Records on locating elements on screens
►
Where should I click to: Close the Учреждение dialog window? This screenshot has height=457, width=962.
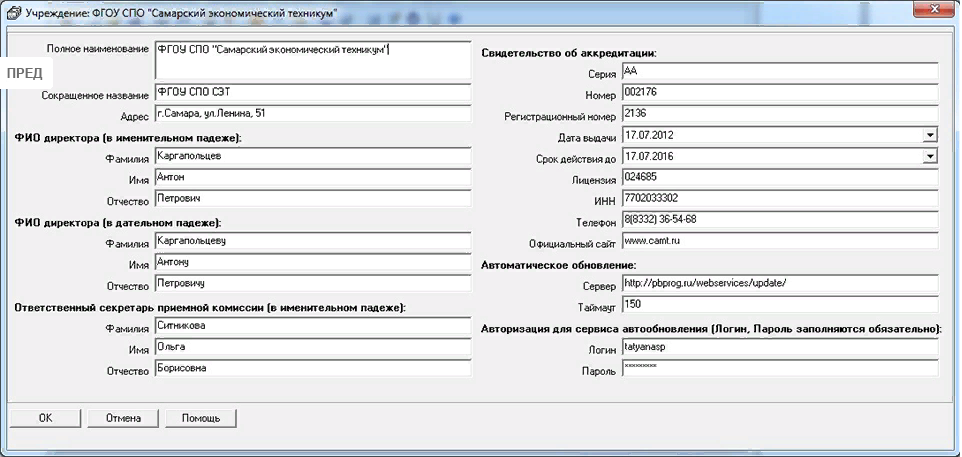click(x=931, y=10)
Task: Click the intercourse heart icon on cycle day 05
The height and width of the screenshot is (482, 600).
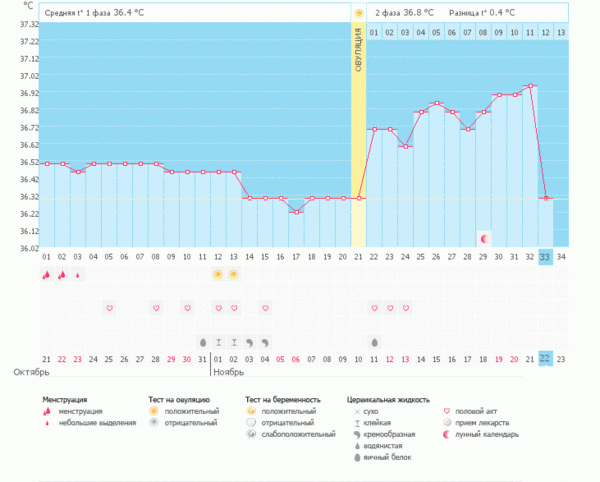Action: point(110,308)
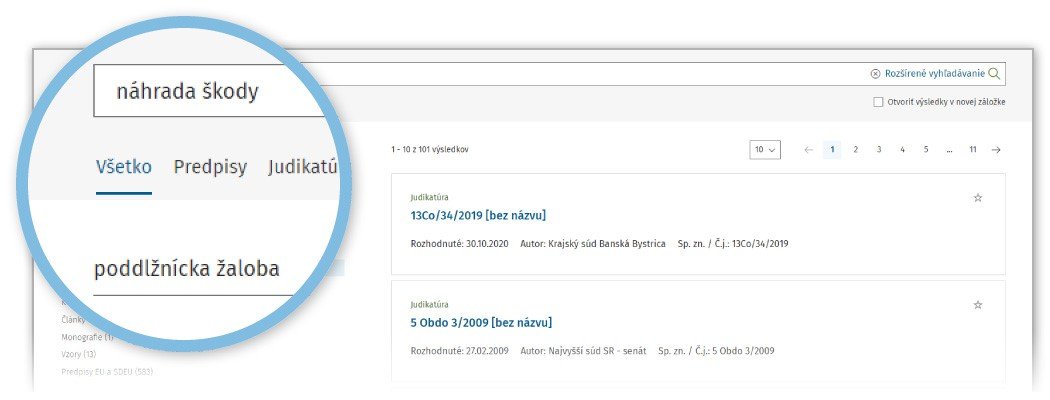This screenshot has height=400, width=1050.
Task: Select the Všetko tab
Action: [x=123, y=167]
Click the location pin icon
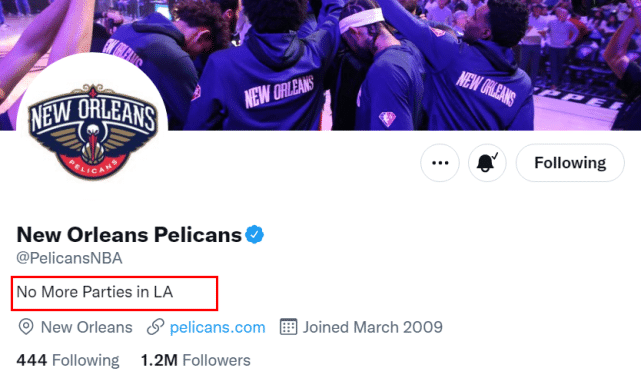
◄
> [Prompt] Write out all the records above again, swapping "icon" for "symbol" and changing nothing else. Leave the pictures out.

> [Result]
Where should I click to: Close the Учреждение dialog window? This screenshot has height=457, width=962.
click(x=931, y=10)
Task: Click the intercourse heart symbol on cycle day 05
The height and width of the screenshot is (482, 600).
Action: point(110,308)
This screenshot has height=400, width=1050.
Task: Select the Všetko tab
Action: [x=123, y=167]
Click the location pin symbol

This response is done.